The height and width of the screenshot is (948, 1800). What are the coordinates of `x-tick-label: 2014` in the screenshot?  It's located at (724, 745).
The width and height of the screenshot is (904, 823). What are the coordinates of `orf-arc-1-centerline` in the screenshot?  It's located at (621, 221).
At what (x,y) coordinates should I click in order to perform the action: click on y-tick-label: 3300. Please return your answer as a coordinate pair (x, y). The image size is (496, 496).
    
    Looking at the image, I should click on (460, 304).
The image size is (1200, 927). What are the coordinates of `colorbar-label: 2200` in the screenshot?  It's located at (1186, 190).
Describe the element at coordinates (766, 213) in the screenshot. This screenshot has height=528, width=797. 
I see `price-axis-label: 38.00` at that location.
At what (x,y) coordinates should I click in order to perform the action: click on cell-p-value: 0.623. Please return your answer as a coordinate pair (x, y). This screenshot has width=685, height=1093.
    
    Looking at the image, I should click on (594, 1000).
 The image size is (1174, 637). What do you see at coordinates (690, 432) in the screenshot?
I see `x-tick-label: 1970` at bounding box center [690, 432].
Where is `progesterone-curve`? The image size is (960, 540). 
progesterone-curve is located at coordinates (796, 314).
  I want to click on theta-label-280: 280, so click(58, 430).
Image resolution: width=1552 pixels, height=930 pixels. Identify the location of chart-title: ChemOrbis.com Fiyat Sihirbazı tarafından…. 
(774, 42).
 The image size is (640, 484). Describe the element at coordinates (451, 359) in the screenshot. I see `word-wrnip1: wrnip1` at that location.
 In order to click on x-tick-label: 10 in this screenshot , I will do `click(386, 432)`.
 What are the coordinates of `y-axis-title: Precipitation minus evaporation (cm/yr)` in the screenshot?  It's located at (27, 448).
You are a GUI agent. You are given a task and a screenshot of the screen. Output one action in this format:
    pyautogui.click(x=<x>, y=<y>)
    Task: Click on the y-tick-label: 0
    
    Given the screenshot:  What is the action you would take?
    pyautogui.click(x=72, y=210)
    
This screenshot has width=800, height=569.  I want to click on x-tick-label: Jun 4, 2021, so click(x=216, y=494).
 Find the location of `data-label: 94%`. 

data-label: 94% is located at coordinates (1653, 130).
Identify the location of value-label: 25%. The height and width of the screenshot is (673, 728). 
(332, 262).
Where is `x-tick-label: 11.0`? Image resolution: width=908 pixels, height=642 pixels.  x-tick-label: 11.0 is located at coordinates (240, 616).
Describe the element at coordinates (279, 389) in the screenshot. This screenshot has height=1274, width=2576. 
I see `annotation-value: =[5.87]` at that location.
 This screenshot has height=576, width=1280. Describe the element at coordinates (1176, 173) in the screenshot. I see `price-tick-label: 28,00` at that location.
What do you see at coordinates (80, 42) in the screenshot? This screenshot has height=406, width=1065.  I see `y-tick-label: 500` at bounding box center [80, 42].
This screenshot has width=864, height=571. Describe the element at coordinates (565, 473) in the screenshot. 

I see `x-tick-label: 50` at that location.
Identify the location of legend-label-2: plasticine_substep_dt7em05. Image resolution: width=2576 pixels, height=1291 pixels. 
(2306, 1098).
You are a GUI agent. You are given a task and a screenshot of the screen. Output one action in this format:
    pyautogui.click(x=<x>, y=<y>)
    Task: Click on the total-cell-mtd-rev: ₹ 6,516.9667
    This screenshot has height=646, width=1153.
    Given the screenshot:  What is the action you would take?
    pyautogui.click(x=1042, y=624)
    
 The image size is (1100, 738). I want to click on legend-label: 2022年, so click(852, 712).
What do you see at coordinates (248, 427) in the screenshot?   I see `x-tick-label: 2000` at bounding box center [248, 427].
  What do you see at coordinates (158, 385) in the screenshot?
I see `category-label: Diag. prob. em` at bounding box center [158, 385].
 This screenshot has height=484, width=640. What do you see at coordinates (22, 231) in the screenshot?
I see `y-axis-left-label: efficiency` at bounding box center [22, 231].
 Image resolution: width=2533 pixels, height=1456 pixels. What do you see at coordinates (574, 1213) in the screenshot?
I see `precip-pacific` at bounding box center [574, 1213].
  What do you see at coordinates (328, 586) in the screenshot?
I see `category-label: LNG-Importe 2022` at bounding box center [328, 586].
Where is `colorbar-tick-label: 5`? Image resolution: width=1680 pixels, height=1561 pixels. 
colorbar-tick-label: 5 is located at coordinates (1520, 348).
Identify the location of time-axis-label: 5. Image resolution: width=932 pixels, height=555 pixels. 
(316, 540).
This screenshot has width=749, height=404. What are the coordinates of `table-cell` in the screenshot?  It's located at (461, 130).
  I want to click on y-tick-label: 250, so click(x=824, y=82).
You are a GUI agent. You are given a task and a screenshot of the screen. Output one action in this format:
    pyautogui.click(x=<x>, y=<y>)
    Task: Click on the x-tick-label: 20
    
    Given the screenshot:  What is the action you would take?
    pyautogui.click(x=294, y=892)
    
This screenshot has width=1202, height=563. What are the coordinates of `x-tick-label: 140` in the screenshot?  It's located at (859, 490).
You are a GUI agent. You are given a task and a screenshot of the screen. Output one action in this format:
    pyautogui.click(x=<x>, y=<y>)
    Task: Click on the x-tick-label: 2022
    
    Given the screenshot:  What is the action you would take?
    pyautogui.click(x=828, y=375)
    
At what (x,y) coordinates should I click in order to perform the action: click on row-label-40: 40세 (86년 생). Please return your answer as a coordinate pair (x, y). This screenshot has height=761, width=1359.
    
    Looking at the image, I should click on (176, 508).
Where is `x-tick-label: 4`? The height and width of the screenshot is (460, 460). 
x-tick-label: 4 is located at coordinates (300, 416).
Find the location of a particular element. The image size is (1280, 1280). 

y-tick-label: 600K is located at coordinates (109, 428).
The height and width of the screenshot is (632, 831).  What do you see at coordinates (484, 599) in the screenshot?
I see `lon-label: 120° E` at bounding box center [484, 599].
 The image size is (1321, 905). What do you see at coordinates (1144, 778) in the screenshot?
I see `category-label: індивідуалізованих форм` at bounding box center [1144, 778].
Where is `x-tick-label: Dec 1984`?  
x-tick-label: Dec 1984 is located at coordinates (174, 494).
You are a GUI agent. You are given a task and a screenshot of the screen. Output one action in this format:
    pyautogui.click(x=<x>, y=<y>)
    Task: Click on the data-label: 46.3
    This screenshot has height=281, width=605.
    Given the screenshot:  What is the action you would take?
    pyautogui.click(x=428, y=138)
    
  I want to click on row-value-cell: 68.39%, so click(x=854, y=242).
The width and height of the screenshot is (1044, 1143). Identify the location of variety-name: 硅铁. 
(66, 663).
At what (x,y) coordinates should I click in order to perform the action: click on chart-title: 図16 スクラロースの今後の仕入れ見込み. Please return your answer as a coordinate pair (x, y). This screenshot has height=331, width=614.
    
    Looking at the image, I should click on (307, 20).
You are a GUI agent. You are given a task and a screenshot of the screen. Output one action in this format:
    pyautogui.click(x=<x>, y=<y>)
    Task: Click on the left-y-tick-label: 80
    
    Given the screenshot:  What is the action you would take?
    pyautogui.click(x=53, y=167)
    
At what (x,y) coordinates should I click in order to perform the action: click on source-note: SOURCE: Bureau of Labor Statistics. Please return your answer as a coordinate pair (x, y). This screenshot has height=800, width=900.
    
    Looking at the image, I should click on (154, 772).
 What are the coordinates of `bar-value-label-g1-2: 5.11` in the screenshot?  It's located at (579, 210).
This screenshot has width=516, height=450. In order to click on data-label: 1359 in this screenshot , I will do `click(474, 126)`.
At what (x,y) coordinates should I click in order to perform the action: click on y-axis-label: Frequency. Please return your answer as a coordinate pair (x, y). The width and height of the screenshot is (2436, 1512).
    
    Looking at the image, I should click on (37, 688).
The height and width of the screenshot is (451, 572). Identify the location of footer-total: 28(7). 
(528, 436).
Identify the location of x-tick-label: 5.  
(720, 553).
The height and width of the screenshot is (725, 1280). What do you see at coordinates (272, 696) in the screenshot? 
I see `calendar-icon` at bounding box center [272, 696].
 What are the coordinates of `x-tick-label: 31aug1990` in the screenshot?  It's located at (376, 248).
------------------------------------------------------------
Requirement: Format the lines from the one containing "The width and height of the screenshot is (1044, 1143)." up to and including the one containing "Looking at the image, I should click on (307, 20)." as a JSON list of strings, with one string per line and blank lines omitted.

Solution for this exercise:
[
  "The width and height of the screenshot is (1044, 1143). Identify the location of variety-name: 硅铁. ",
  "(66, 663).",
  "At what (x,y) coordinates should I click in order to perform the action: click on chart-title: 図16 スクラロースの今後の仕入れ見込み. Please return your answer as a coordinate pair (x, y). This screenshot has height=331, width=614.",
  "    Looking at the image, I should click on (307, 20)."
]